I'll take a small stab at it. With reference to the bilateral agreement notion that you mentioned, and that's the bilateral agreement associated with the Mackenzie River Basin Board, how that would work.... For example, the one that would be of most concern to the oil sands area would be the Alberta-NWT bilateral agreement, where they would worry about what's crossing the Alberta-NWT border and the Slave River. They would worry about volumes and water quality, and there are probably various categories within those two main subjects. They would reach an agreement on that. The NWT is very interested in what they receive, so there would be some pretty serious negotiations to determine volumes and water quality.
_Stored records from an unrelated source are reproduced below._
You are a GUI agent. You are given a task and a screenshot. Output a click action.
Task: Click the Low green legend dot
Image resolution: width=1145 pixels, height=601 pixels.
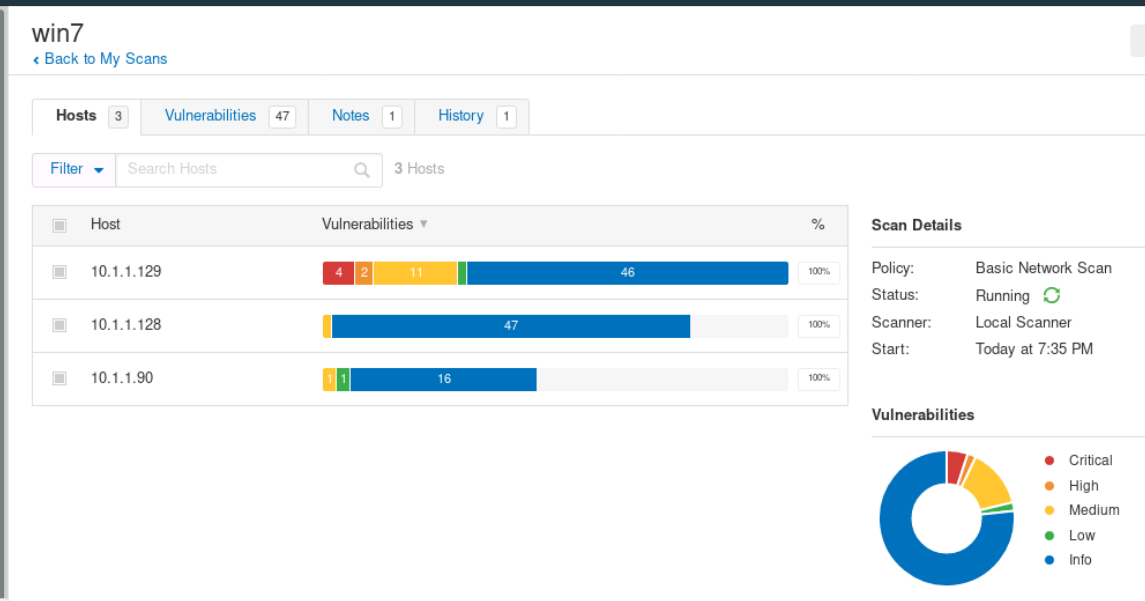[1049, 535]
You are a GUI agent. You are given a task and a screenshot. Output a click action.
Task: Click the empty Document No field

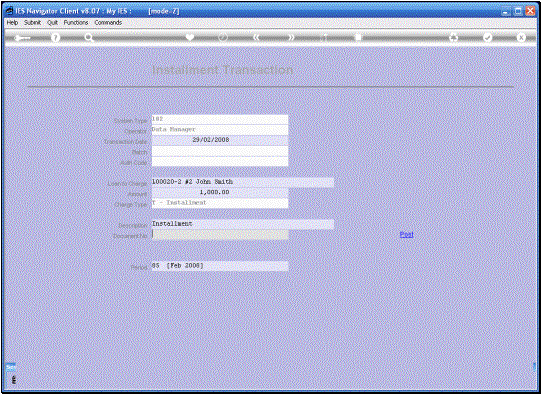[220, 235]
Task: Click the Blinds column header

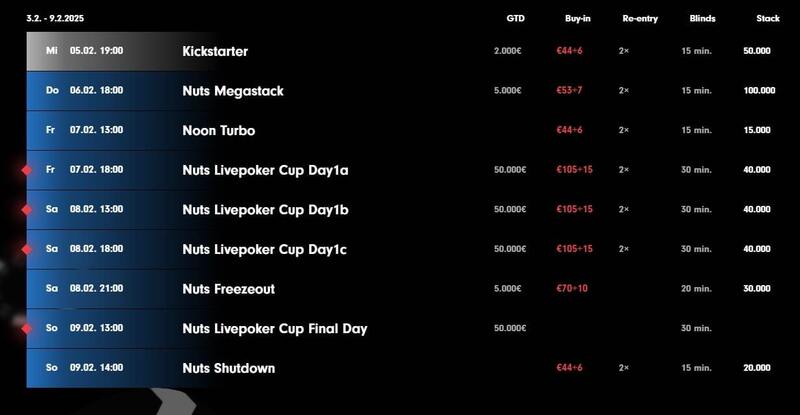Action: [x=702, y=18]
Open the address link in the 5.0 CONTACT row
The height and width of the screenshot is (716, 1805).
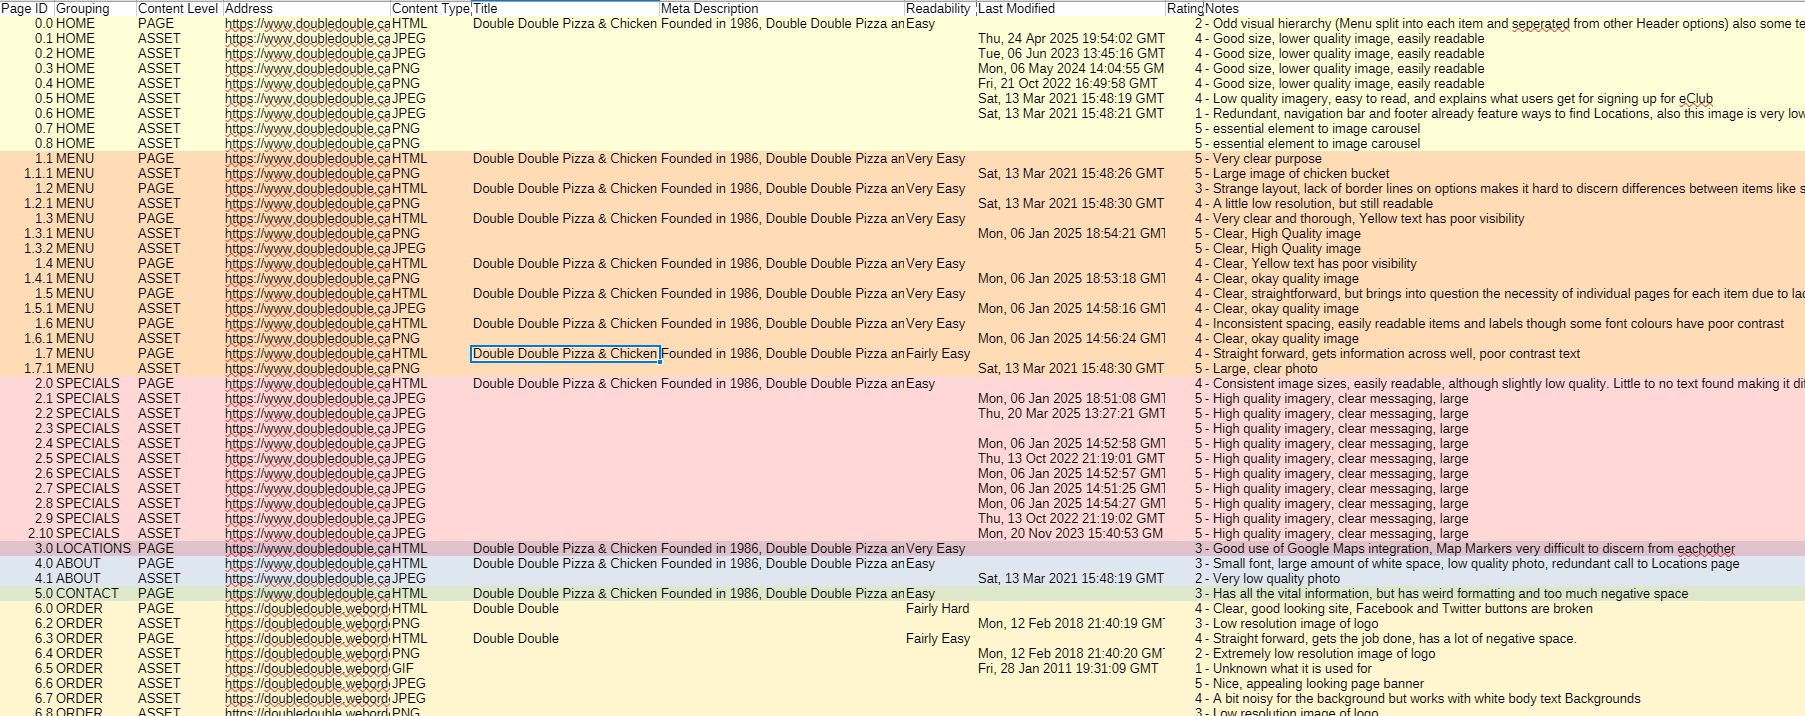pos(307,593)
Once that's done, Alberta's responsibility would be to make sure it manages the water within its jurisdiction while it's there to meet whatever those targets and criteria are. It's not unlike another board, the Prairie Provinces Water Board, where 50% of the flow of eastward-flowing streams out of Alberta has to be passed to Saskatchewan. It's monitored very carefully and worried about a lot, but it's the same principle exactly, and the jurisdictions take that very seriously. So that would be one mechanism that would certainly become part of the org chart you're talking about.
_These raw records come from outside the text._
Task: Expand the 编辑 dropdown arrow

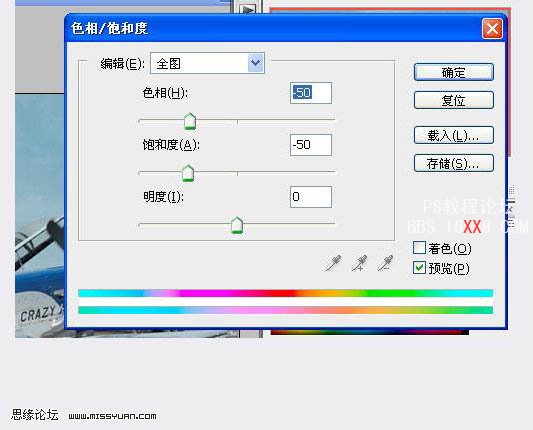Action: [x=256, y=63]
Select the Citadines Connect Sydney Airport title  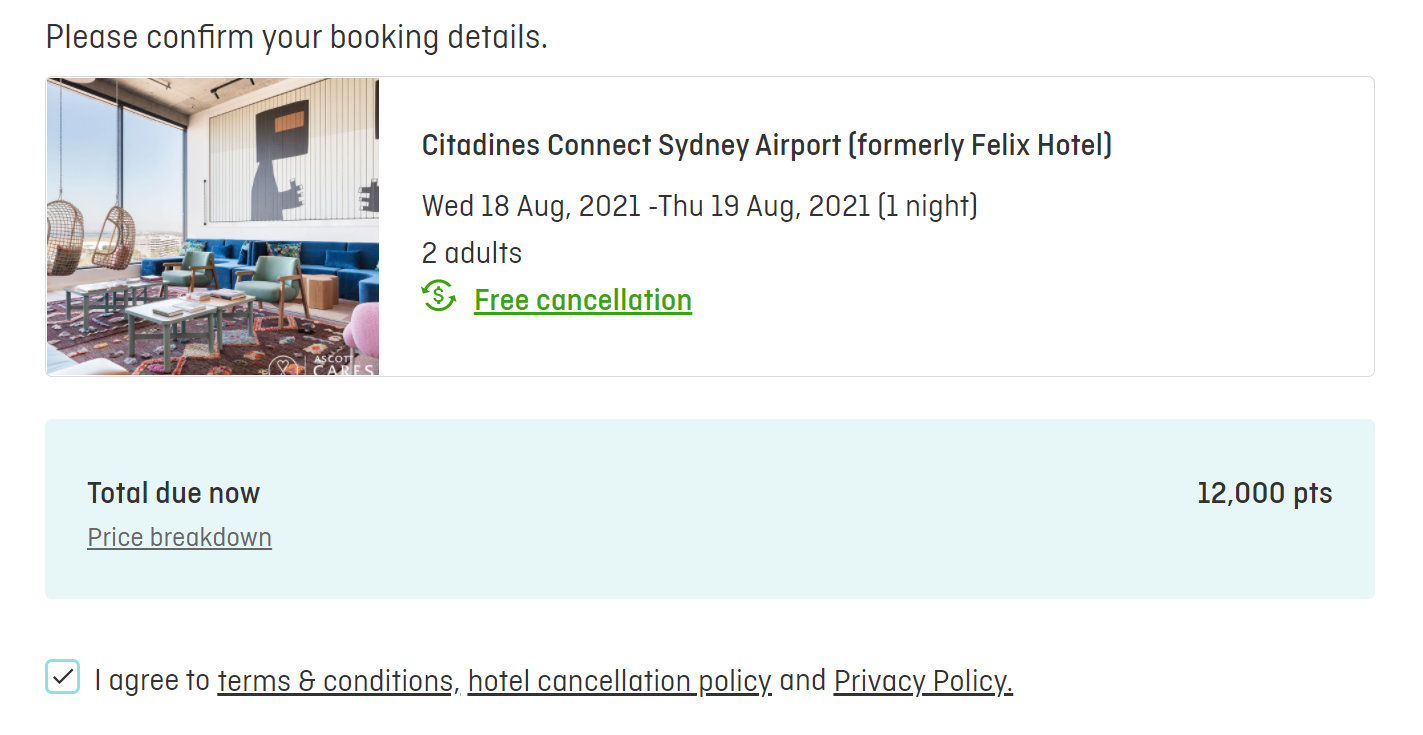pyautogui.click(x=767, y=146)
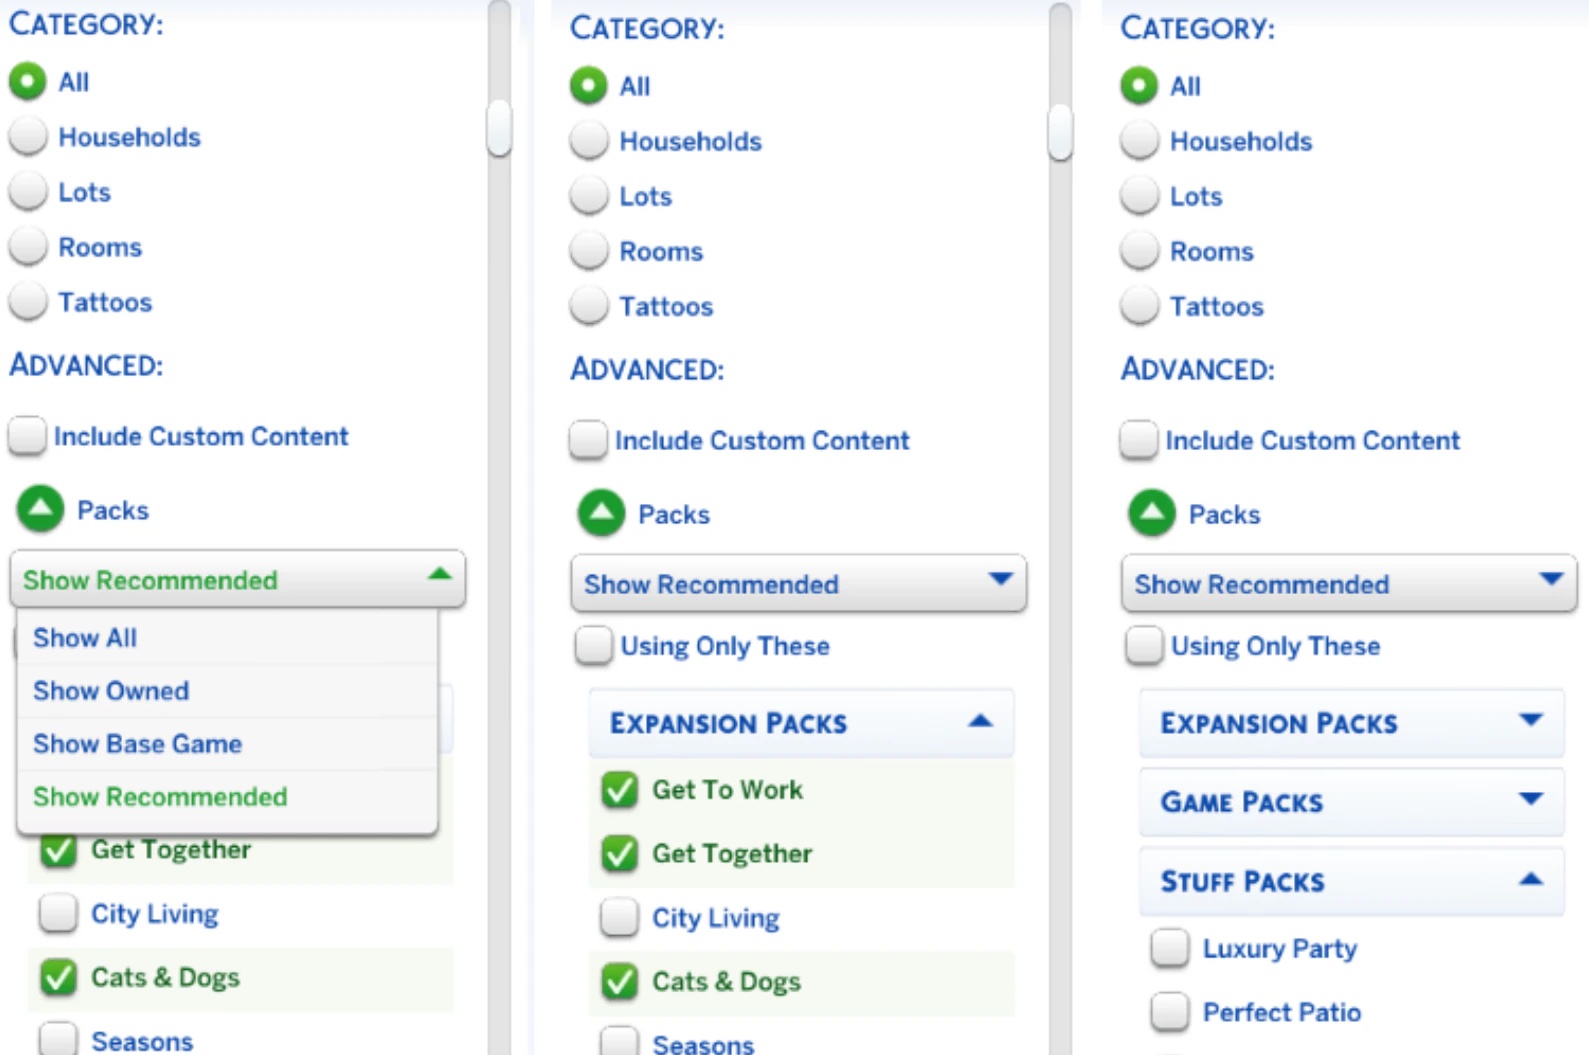Choose Show Owned from the open dropdown list
This screenshot has height=1055, width=1589.
pyautogui.click(x=111, y=691)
Another part of it, and Mary referred to it as a bit problematic, is the regional sustainable development strategy that Alberta put in around the oil sands area. It was to do with a Suncor project back in the late nineties; I forget the exact date. The Cumulative Environmental Management Association is designed to take that and run with it and make things happen, but it's devoted to cumulative effects. That's what it's called. That's why it's there.
I don't remember the exact number. I know when the RSDS was put in place, the existing and planned project value was in the $20 billion range, and not very many years after that it was up in the $80 billion or $90 billion range. That's the pace issue Mary refers to. The problem CEMA is having is coping in a multi-sectoral, multi-stakeholder, consensus-driven mechanism.
Many committees know it's a demanding process to try to reach consensus on anything, and with a lot of players around the table and the pace of development, they're simply having trouble keeping up.
Pembina's references to doing something to instill energy and resources and so on into that process, to upgrade their ability to work, is important to Pembina, and they make that clear whenever they have an opportunity. That would be another part of it.